╭─ Source material
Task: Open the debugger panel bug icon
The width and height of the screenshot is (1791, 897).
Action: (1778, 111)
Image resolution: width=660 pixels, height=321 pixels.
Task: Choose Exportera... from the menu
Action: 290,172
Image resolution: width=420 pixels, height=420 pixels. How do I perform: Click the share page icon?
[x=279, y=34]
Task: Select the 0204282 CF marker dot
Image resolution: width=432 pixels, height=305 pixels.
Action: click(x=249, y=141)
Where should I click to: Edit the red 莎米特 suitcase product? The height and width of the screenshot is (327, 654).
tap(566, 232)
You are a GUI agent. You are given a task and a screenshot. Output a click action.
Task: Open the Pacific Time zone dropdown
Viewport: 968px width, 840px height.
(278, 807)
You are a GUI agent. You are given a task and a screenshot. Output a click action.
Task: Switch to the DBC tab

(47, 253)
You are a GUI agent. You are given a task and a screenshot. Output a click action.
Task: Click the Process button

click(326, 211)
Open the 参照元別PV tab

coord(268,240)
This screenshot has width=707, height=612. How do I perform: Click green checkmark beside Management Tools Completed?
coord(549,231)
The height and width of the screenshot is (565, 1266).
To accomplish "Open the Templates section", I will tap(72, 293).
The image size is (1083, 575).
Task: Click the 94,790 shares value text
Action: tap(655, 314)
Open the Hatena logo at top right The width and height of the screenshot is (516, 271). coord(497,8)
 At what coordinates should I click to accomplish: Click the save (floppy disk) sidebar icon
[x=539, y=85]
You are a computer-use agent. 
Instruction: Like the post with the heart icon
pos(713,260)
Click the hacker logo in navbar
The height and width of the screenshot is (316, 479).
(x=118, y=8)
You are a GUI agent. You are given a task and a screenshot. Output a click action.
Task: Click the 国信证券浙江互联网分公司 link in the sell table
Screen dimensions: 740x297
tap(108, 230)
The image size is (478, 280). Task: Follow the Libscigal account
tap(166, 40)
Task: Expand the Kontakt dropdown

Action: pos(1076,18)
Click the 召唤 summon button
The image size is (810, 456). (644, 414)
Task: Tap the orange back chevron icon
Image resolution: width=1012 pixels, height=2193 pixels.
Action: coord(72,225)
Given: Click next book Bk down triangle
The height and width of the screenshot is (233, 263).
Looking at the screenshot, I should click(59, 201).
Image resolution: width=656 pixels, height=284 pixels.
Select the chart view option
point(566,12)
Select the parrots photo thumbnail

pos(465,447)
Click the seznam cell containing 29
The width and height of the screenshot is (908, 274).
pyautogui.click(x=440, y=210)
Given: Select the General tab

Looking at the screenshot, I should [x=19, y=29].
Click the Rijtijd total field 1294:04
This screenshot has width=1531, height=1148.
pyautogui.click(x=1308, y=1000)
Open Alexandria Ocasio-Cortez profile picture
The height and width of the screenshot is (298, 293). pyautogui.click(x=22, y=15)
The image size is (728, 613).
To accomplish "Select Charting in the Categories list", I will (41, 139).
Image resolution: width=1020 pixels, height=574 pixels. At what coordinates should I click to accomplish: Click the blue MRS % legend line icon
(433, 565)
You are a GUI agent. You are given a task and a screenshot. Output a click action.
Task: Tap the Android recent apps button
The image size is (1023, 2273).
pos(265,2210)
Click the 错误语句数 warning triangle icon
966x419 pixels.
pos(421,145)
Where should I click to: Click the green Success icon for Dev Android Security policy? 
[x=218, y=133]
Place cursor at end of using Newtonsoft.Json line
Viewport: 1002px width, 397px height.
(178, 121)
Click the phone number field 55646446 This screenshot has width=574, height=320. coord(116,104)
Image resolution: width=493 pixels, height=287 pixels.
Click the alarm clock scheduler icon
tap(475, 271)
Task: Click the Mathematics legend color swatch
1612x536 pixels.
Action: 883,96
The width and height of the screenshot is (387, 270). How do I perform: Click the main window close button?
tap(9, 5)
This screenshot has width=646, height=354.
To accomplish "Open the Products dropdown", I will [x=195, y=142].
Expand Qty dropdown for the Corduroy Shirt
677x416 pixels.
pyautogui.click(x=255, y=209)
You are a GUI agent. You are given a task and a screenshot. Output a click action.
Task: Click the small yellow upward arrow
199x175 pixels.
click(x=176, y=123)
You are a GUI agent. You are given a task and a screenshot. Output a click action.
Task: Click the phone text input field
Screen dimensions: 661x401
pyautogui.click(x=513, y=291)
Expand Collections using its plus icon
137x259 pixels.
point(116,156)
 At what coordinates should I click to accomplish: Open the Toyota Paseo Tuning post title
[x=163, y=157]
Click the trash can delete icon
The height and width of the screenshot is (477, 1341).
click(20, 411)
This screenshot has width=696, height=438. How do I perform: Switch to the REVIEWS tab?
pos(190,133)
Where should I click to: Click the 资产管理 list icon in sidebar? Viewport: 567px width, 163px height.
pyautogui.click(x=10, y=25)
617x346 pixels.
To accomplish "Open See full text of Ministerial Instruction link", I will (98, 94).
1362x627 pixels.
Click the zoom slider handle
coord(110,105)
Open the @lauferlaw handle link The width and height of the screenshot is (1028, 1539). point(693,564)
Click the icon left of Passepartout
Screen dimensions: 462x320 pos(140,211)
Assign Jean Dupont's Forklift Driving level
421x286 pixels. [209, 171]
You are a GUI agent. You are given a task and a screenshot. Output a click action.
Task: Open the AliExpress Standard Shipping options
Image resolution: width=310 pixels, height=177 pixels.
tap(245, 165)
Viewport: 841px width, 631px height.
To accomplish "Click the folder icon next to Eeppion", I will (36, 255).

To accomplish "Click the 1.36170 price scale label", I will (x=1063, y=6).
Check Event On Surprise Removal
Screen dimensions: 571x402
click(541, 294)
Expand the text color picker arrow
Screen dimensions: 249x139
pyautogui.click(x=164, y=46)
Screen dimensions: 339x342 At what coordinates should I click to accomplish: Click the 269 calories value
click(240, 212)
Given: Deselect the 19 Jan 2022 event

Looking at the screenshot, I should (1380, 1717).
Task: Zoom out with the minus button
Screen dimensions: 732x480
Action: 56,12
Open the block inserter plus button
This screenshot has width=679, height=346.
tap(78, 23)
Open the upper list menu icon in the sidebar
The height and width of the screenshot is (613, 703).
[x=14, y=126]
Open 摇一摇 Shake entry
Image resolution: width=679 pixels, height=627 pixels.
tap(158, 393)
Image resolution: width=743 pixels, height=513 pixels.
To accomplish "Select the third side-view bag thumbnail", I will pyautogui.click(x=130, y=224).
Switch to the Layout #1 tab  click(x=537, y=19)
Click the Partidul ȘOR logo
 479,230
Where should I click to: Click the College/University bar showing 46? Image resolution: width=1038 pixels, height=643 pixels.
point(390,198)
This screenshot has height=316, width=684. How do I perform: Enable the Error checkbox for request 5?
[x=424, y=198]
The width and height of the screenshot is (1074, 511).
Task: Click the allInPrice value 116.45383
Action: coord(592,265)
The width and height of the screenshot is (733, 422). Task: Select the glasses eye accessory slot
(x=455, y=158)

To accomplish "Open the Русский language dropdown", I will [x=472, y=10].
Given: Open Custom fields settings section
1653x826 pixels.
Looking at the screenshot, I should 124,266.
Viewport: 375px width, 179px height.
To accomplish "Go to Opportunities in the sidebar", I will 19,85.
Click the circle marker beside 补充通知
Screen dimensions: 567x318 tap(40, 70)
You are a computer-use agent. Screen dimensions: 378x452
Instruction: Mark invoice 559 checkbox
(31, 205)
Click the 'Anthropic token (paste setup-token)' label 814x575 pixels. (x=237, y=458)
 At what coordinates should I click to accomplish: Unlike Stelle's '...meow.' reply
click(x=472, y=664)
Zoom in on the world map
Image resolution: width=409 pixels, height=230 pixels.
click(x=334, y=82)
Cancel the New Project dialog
╰─
(Exercise brief) Search the listing for "label" and show every line where it occurs.

(Exercise answer)
To accomplish "Click the 1.36170 price scale label", I will (x=1063, y=6).
Click the 'Anthropic token (paste setup-token)' label 814x575 pixels. (x=237, y=458)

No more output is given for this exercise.